Exercise aim: Could you print every line from the first one of the records below through the line containing "Viewport: 1031px width, 871px height.", with both included and nothing else?

++++ Dataset extract

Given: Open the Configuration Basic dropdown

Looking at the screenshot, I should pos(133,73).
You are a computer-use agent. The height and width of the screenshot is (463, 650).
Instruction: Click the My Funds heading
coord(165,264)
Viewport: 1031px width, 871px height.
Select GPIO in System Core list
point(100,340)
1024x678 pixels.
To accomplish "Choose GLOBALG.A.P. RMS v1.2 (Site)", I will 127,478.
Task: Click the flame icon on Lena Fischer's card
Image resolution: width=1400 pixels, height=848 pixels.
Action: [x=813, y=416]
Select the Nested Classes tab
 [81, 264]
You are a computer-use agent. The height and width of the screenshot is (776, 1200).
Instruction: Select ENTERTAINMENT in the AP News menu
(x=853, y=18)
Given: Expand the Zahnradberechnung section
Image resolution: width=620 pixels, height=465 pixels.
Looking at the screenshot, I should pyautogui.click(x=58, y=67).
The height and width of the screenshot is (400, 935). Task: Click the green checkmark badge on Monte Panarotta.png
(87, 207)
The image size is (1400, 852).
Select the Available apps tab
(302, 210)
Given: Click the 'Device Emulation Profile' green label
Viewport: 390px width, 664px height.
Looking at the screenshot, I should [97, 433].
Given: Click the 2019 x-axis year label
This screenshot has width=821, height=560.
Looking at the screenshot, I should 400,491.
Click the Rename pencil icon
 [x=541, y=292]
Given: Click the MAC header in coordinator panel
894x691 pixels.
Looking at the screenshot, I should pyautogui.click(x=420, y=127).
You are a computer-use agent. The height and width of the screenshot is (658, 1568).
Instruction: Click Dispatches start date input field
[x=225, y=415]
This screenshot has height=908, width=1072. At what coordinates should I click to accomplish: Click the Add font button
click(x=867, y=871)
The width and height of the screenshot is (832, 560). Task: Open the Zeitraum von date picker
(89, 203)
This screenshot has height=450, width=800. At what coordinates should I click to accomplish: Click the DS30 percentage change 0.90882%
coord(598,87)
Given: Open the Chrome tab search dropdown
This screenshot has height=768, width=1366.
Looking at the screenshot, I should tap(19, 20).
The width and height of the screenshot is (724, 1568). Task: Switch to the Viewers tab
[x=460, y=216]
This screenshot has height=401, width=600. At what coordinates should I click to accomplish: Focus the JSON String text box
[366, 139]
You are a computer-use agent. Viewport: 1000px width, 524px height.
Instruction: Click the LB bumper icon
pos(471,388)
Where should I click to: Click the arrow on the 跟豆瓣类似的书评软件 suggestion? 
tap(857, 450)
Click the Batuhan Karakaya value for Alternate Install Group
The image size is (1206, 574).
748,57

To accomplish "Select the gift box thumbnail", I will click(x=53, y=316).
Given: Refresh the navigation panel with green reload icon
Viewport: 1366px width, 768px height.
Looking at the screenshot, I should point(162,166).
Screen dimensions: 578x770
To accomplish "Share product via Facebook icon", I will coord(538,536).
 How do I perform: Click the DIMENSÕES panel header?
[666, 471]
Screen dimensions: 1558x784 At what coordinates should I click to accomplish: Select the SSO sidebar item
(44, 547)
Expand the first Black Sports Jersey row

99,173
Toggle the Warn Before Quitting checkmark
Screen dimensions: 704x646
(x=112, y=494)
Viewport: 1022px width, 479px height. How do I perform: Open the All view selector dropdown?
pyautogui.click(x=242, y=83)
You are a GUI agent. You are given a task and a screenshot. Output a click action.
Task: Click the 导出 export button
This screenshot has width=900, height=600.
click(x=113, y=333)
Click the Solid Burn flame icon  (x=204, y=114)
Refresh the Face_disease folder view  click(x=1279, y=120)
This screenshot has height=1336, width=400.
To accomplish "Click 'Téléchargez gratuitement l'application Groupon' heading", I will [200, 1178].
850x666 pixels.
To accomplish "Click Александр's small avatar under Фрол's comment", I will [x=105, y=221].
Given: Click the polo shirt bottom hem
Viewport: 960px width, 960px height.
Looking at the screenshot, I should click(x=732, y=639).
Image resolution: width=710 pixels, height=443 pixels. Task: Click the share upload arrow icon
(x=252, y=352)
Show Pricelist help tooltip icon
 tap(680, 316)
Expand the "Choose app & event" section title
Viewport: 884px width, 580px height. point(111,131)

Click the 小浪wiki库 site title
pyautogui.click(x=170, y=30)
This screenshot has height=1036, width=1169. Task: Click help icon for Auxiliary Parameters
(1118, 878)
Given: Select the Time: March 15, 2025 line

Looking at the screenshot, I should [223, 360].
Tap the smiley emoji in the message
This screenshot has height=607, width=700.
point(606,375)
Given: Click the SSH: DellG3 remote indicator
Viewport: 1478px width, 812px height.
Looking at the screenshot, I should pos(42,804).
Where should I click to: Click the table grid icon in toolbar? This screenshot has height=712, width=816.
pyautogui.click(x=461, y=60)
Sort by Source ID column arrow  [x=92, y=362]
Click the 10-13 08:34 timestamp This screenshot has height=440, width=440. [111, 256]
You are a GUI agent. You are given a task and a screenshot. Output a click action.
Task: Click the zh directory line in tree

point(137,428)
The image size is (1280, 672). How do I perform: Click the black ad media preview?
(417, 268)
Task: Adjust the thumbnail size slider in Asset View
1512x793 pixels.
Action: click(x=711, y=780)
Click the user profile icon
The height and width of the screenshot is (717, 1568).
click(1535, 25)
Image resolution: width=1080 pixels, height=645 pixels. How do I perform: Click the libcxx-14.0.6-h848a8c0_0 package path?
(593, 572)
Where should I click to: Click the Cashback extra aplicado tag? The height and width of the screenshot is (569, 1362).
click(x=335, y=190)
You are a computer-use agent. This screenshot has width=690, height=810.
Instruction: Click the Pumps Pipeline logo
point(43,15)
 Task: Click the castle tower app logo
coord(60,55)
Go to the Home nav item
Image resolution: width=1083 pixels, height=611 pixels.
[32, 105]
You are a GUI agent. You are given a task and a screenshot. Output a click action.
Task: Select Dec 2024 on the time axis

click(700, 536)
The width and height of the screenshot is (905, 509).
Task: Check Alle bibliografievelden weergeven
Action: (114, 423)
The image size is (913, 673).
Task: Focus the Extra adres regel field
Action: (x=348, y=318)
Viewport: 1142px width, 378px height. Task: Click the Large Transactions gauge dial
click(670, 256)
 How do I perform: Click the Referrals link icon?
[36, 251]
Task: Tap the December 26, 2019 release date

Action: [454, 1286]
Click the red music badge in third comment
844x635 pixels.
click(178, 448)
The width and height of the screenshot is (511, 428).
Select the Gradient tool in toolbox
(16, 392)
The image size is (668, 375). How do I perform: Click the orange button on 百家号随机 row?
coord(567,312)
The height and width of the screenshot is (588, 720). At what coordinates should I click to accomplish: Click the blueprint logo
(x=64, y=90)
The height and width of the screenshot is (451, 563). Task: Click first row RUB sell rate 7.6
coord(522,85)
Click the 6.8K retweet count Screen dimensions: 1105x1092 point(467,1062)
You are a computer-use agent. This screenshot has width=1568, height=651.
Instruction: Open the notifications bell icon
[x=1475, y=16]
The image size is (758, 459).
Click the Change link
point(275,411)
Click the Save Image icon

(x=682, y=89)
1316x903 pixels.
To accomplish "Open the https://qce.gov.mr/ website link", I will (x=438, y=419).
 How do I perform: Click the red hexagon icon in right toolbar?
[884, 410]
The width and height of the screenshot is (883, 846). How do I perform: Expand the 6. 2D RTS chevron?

++++++++

Written reply:
Given: Open the Configuration Basic dropdown

Looking at the screenshot, I should pos(133,73).
You are a computer-use agent. The height and width of the screenshot is (463, 650).
Instruction: Click the My Funds heading
coord(165,264)
Viewport: 1031px width, 871px height.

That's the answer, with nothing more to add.